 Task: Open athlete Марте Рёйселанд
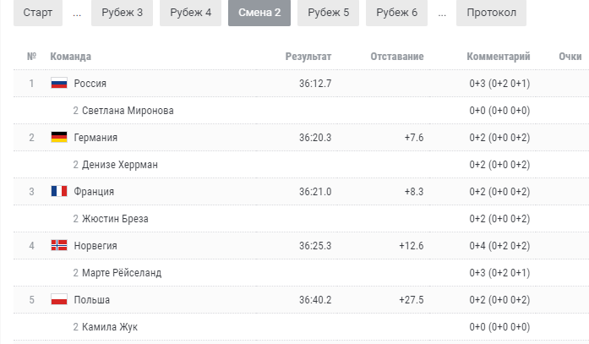click(x=122, y=273)
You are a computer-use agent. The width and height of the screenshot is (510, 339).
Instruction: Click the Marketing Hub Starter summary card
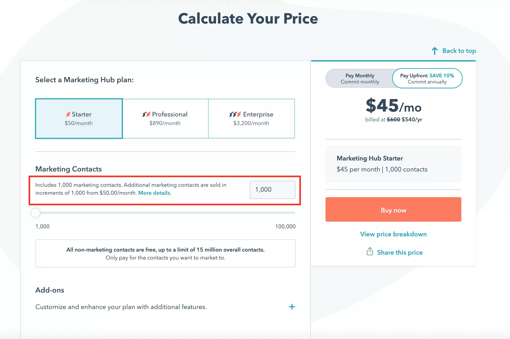tap(393, 164)
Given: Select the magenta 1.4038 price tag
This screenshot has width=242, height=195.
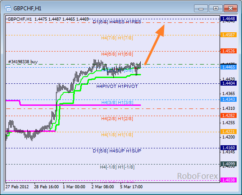Looking at the screenshot, I should (x=229, y=180).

━━━━━━━━━━

### [WHAT YOU HAVE TO DO]
Omit all pictures, and repeat exactly the lines from the line containing "Given: Select the magenta 1.4038 price tag" through the end of the data.

### [EXERCISE RESULT]
Given: Select the magenta 1.4038 price tag
This screenshot has width=242, height=195.
Looking at the screenshot, I should (x=229, y=180).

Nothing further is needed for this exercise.